Task description
Which lines in the listing below contain the word "Open"? Copy each one.

Provided records
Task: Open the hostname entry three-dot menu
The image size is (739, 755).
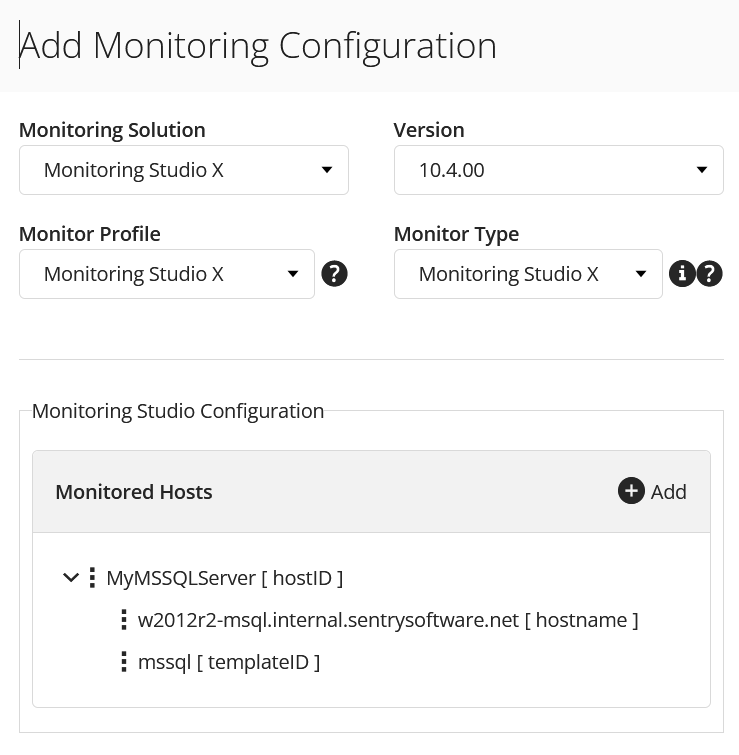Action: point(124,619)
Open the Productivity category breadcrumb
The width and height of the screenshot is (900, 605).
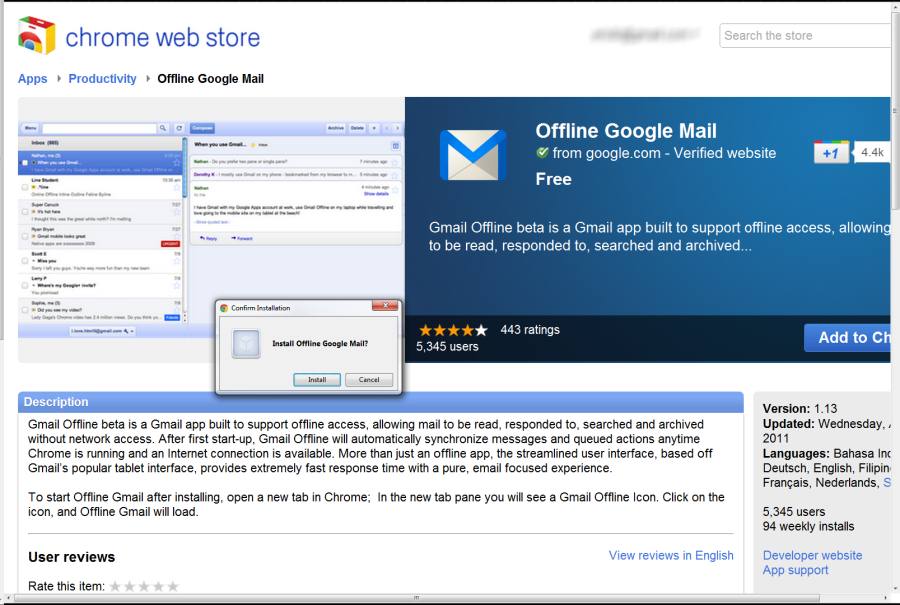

Solved problem
Task: Open the hostname entry three-dot menu
Open the Productivity category breadcrumb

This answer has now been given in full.